Bitcoin faces renewed bearish pressure after closing a third consecutive week below the 100-week moving average and trading around $68–69K following a crash to $60K. Analysts including Coin Bureau CEO Nic Puckrin, MN Fund founder Michaël van de Poppe and CryptoQuant founder Ki Young Ju warn that historical patterns suggest extended periods below the 100-week MA (average ~267 days) and rising unrealized losses. Glasnode reports unrealized market loss at the $70K level is ~16% of market cap. High-volume sell periods — comparable to post-2022 bottom activity — and heavy selling pressure have reduced the market’s pumpability, according to on-chain and market analysts. Some see these conditions as accumulation opportunities (van de Poppe), while others caution that inflows and corporate treasury buys (e.g., MSTR, DATs) won’t spark rallies until selling pressure abates. Bitcoin is down ~44% from its peak and remains in bear-market territory, with the path of least resistance to the downside.
Bearish
Multiple technical and on-chain indicators point to continued downside risk. Closing three consecutive weeks below the 100-week moving average historically precedes extended drawdowns (Coin Bureau cited an average ~267 days below).

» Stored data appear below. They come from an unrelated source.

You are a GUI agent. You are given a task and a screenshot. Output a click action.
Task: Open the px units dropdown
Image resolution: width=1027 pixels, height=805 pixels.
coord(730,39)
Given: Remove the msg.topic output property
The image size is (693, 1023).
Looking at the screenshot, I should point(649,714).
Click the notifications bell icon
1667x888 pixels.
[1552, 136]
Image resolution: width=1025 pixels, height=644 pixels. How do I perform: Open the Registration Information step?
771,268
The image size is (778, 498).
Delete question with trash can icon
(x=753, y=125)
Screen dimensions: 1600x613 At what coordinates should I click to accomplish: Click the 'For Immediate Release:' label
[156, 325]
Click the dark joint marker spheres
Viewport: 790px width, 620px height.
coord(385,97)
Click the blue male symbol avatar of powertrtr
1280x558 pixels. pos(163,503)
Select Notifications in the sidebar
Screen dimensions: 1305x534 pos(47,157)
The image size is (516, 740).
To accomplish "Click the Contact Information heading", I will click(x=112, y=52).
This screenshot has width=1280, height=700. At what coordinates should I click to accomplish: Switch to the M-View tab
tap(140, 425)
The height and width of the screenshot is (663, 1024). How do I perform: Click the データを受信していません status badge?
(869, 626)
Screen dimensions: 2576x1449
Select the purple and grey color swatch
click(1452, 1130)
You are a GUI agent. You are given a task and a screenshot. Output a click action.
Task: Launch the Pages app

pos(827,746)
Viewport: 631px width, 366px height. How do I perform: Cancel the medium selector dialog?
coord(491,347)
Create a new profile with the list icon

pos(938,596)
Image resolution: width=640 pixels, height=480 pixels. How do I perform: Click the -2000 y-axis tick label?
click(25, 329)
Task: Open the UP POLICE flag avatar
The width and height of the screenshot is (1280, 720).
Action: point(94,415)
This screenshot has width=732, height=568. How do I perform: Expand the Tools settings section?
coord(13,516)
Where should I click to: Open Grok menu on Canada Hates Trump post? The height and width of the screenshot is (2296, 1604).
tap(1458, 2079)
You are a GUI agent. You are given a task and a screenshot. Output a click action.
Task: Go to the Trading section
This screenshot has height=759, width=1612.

Rising unrealized losses (~16% of market cap at the $70K level per Glasnode) and unusually high sell-volume periods mirror structures seen around the 2022 bottom, but unlike some past recoveries, analysts report current selling pressure is strong enough to prevent multiplier effects from inflows (CryptoQuant). That reduces the effectiveness of typical bullish catalysts such as large capital inflows or corporate treasury purchases until selling eases. Short-term impact: elevated volatility and downside bias, creating trading opportunities for short sellers and tactical buyers at lower levels. Long-term impact: if prolonged, it may shake out weaker hands and create accumulation phases similar to 2015/2018/2022, but timing of any sustainable reversal depends on a clear reduction in on-chain selling and resumption of demand capable of overcoming current supply pressure.